По прямой — чуть ли не воздушной — линии я пересекаю вади. И тут, в зарослях, в цветущей этой впадине, надо мной на мгновение исчезает солнце, и я всей душой, в каком-то голодном экстазе, отдаюсь тебе, только тебе. Убитый мой! Единственный! Зову из бездны, вот уже и полдень прошел, суббота на подходе, а никто в Иерусалиме не знает, что тебя уже нет. Твоя жена так и не поняла ничего. Я допустил ошибку: все-таки надо было дать властям выполнить свои обязанности.
Кругом скалы, склон ужасно крутой, кустарник растет неизвестно откуда — земли-то никакой не видно, — путается в ногах, кто бы мог подумать, что в двух шагах от университета такая глухомань.
Наконец-то я взглянул на твои бумаги.

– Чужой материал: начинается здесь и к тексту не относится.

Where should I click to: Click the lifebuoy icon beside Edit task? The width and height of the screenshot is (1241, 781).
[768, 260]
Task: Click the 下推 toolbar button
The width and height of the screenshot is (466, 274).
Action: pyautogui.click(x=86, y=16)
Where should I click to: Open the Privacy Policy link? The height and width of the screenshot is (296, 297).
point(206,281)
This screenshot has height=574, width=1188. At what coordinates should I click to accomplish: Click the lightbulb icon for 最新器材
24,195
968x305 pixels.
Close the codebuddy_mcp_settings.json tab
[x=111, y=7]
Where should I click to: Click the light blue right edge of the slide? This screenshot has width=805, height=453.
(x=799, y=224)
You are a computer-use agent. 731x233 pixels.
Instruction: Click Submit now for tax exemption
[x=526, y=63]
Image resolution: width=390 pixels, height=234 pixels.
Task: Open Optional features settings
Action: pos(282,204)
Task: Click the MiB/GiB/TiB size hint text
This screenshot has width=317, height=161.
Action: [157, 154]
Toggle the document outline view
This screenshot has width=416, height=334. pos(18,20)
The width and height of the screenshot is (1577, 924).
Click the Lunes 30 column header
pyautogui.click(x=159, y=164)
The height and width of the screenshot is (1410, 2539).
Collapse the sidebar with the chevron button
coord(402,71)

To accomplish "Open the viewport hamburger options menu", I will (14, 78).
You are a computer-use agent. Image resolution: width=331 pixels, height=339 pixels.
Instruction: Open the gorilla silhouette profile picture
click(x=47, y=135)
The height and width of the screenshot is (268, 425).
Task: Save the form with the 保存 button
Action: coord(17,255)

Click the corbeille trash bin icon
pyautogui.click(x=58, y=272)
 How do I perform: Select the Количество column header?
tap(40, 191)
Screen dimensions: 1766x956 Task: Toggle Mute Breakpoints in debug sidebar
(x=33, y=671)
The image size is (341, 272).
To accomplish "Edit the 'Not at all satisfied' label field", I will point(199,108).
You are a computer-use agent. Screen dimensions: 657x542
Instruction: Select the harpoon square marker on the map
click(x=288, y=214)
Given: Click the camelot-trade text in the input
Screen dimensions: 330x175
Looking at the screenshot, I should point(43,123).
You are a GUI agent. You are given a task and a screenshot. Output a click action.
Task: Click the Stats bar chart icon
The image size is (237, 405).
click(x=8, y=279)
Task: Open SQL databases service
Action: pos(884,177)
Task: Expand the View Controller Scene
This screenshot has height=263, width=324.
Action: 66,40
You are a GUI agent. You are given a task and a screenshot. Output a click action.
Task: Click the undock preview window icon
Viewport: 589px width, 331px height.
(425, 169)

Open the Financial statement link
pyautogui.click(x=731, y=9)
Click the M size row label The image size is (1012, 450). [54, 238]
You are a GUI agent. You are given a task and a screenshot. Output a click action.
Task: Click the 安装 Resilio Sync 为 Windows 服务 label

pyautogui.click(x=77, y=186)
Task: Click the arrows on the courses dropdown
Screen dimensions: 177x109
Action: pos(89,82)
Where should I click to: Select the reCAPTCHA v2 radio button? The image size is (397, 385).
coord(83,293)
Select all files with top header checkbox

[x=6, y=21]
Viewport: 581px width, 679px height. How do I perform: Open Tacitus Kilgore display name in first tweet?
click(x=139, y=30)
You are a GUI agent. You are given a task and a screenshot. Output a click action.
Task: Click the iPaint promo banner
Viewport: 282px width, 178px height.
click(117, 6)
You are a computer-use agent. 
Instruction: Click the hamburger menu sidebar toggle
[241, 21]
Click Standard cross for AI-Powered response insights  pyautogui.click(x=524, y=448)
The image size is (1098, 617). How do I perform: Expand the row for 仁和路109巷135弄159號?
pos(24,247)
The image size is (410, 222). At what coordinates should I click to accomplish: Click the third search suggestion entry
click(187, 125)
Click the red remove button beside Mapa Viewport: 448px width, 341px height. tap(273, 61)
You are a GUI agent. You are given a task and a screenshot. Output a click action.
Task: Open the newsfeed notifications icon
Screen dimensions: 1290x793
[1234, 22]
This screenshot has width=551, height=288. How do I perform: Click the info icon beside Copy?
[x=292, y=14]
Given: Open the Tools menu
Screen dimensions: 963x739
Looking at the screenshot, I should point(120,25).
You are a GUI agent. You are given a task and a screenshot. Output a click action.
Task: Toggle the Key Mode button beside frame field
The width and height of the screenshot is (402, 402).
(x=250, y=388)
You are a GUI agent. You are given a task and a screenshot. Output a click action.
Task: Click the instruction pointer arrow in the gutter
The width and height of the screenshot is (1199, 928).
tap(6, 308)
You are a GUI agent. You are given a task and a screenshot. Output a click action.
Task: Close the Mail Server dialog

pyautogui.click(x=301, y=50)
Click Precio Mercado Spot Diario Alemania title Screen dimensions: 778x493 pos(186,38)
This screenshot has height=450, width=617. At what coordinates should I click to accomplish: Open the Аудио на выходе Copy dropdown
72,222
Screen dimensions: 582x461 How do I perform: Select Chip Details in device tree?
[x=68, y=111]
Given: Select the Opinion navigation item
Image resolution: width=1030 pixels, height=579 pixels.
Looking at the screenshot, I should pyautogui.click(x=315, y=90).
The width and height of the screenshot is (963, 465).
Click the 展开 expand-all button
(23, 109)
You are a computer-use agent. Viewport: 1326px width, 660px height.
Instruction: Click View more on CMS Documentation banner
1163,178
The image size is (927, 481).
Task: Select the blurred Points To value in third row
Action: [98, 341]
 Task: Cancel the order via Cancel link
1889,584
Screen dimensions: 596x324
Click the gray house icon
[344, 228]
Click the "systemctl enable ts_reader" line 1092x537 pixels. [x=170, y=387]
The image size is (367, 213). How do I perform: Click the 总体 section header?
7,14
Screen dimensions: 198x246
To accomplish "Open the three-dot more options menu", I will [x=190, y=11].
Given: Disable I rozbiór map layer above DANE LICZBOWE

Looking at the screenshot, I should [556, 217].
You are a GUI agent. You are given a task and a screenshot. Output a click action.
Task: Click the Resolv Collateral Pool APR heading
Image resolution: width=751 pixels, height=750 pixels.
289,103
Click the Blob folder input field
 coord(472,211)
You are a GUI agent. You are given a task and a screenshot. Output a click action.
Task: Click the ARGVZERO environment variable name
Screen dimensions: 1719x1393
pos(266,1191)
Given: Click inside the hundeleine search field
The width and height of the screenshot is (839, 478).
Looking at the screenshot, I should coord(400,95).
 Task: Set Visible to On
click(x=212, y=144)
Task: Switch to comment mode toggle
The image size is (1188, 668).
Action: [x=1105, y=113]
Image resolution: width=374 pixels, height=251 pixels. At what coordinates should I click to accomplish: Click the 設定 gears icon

Ты напрасно боялся, что не пойму. Я понял сразу, ты меня с ходу вверг в восторг, в жар, в отчаяние. Ты вернулся, чтобы прорицать здесь, я с тобой, сын человеческий, я набил карманы твоими бумагами, возьму вот и засяду за английский по-настоящему, поднимусь в горы и буду ждать вдохновения. — И вот я пробираюсь через колючую проволоку, идущую вдоль университета, у бокового фасада одного из мраморных корпусов, держу в руке сучковатую ветку; давно я уже здесь не был, и корпуса расположены как-то по-другому. Ищу твой факультет, блуждаю по коридорам среди кислородных баллонов, темноватых лабораторий, маленьких библиотек, оранжерей и гудящих компьютеров, а городок университетский пустеет на моих глазах, студенты уходят.
На площади у центральной библиотеки я останавливаю в отчаянии последнего из профессоров, нагруженного книгами, но он не слышал твоей фамилии и в смущении показывает мне, как пройти в контору. А оттуда группами выходят служащие, выслушивают меня внимательно, говорят, что телефоны уже все отключены, да и не вправе они принимать от меня такое известие. И до меня вдруг доходит, что они меня принимают за полоумного или за вечного студента, чудака, который хочет обратить на себя внимание. Ничего удивительного — черный костюм, довольно запыленный, в руке эта палочка. Палка подозрительнее всего.